The former Republican presidential candidate co-sponsored the bill with Sen. Tom Cotton R-Arizona, with the aim of demonstrating support for Hong Kong's autonomy as a Special Administrative Region (SAR) of China.
Rubio, who is co-chair of the Congressional-Executive Commission on China, said in a statement that the bill "would renew the United States' historical commitment to freedom and democracy in Hong Kong at a time when its autonomy is increasingly under assault."
The bill comes about after it emerged last year that five booksellers from the SAR
were either arrested in China or taken into the mainland by Chinese authorities.
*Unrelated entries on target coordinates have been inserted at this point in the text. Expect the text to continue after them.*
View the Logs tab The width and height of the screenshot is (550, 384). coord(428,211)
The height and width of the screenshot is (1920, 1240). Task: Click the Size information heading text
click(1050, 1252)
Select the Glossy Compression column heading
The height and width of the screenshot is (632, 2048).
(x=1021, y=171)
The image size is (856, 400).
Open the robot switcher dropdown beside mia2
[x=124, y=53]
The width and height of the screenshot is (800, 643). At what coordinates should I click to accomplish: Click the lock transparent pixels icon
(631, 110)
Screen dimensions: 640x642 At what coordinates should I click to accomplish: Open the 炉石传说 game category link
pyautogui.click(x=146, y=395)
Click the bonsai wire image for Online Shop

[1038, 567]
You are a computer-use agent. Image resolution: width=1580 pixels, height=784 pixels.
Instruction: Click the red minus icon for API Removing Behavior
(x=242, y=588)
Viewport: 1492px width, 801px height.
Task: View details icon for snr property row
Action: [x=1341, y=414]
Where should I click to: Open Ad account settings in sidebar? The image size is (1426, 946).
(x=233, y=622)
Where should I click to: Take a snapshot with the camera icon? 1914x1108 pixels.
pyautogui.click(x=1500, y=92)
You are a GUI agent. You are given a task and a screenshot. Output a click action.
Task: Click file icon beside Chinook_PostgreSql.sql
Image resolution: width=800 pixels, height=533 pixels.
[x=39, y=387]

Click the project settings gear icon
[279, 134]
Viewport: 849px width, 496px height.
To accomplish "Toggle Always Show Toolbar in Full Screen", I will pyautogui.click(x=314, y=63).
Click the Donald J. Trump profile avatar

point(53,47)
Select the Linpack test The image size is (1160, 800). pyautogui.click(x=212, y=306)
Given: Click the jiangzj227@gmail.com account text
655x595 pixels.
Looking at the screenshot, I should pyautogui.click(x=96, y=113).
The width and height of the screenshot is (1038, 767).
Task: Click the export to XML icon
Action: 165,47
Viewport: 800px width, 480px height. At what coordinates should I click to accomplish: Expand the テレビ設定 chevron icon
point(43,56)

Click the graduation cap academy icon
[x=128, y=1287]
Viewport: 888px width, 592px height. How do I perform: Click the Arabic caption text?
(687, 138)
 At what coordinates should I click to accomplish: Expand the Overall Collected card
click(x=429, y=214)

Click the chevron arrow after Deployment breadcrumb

One bookseller was abducted in Thailand and another from the SAR itself.
One is a Swedish citizen, and another holds British passport.
Its legal independence was again rocked in recent weeks when the High Court chose to uphold a Beijing-issued ruling barring two elected lawmakers from taking office after they pointedly refused to swear an oath of allegiance to China. The two will appeal
Punitive measures proposed
The proposed legislation would allow the US to freeze assets and bar entry to people deemed responsible for "the surveillance, abduction, detention, or forced confessions of certain booksellers and journalists in Hong Kong, and other actions suppressing basic freedoms."
It would also ensure that those with criminal records resulting from pro-democracy activities, and would reinstate a requirement for an annual State Department report on the region.
Political analysts in Hong Kong welcomed the bill.
"At this stage we are not sure it will be passed but good sign that prominent members of congress are paying attention to freedom of expression" in Hong Kong, said Willy Lam, adjunct professor at the Centre for China Studies, Chinese University of Hong Kong.
"There are fears that after (President-elect Donald) Trump becomes President he might not be as concerned about China's human rights, as reports suggest that he wants to focus on the US," Lam told CNN.
"(Trump) has spoken out about China's (economic) behavior -- for example, currency manipulation -- but hasn't spoken out on China's human rights violations."
The same -- but different
Hong Kong's de facto constitution, the Basic Law, guarantees freedoms unknown in mainland China. It also prevents mainland officials from operating in the territory, which reverted from British rule to China in 1997. Under the Basic Law, Hong Kong's autonomy -- an arrangement known as "one country, two systems" -- is guaranteed for 50 years.
Hong Kong's legal separation from Beijing is a key factor for the city's economic well-being, with the rule of law which is enshrined in the document and its independent judiciary important considerations for the many multinational companies which operate out of Hong Kong.
"in recent years, Beijing has consistently undermined the 'one country, two systems' principle and infringed on the democratic freedoms the residents of Hong Kong are supposed to be guaranteed," Rubio's statement reads.
"This was on stark display over the last year with the abduction of the Hong Kong booksellers, the required loyalty oaths in the lead-up to the September LegCo elections, and last week with Beijing's unprecedented intervention in Hong Kong's legal system to block two democratically elected politicians from assuming office.
'Assault on democracy'
"China's assault on democratic institutions and human rights is of central importance to the people of Hong Kong and to its status as a free market, economic powerhouse and hub for international trade and investment."
His co-sponsor, Cotton, added that the bill would bring Hong Kong's political status was brought to the fore of the international community's attention.
"The United States must lead the world in ensuring that the Chinese government ceases any repressive acts in Hong Kong and abides by its three-decade-old international commitment to respect the autonomy of Hong Kong," he said.